Barack Obama et ses successeurs peuvent-ils adopter cette règle essentielle à
une coexistence pacifique ?
À la veille du Sommet des
Amériques, Barack Obama a parlé de la fin des « ingérences »
états-uniennes en Amérique latine. Le décret présidentiel à l’encontre du
Venezuela met à mal cet engagement. Les manœuvres d’ingérence se poursuivent
bel et bien. Les « révolutions de couleur » et les coups d’État
« mous » montrent que les formes d’interventions ont évolué. La
guerre médiatique orchestrée par les puissants groupes et les médias sociaux
ont remplacé les armées, du moins à l’étape de la mobilisation de l’opposition,
mais l’objectif demeure : travailler à renverser un gouvernement qui
dérange les élites locales et leurs alliés dans les pays du Nord. Cette formule
a réussi au Honduras (en 2009) et au Paraguay (en 2012). Elle a échoué jusqu’à
présent au Venezuela, en Bolivie, en Équateur, mais on observe qu’elle
s’applique présentement au Brésil, en Argentine. Dans ces deux pays, les partis
de droite et de puissants groupes médiatiques tentent de mobiliser l’opinion
publique contre les présidentes Rousseff et Fernández, donnant lieu à de grands
rassemblements, à des manifestations de rue. Au Brésil, ils tirent parti du
scandale Petrobras, allant jusqu’à réclamer la destitution de Dilma Rousseff.

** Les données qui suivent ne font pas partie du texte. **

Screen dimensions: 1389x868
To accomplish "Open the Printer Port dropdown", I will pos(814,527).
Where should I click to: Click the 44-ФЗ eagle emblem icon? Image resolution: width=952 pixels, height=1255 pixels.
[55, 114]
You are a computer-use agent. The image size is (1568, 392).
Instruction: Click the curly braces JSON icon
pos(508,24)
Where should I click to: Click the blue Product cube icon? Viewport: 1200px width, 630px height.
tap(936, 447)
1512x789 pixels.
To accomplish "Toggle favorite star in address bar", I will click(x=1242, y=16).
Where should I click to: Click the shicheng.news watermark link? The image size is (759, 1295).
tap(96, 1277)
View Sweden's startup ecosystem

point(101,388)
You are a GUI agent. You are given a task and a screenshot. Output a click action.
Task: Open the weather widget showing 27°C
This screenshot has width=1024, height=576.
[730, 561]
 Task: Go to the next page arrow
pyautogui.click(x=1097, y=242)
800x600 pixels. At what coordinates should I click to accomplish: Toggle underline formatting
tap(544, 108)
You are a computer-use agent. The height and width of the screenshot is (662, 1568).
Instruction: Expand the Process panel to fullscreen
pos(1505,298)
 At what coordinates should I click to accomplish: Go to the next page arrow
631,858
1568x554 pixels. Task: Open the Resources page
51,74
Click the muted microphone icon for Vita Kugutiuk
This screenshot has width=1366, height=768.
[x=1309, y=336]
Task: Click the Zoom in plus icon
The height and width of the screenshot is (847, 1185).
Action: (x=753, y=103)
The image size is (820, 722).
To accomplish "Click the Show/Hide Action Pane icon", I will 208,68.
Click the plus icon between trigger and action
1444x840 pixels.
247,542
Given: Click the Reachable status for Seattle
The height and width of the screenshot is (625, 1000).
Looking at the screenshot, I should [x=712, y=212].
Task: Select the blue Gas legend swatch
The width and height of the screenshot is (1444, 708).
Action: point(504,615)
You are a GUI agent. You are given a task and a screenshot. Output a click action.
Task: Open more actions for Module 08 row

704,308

La lutte contre la corruption leur fournit une cause. En Argentine, ils
cherchent à imputer la mort du procureur Alberto Nisman au gouvernement de
Cristina Fernández. Ces campagnes ont aussi un volet externe. Aux États-Unis,
des membres du Congrès, des lobbies et des tribunaux collaborent à des
poursuites contre Petrobras, alors que le gouvernement argentin tente de
résister aux actions juridiques engagées par les fonds vautours. L’affaire
Nisman a révélé comment les services secrets (CIA et Mossad) ont manipulé une
enquête afin d’impliquer l’Iran dans deux attentats survenus à Buenos Aires il
y a vingt ans et ont tenté récemment, par l’entremise du procureur Nisman,
d’inculper Cristina Fernández pour diversion.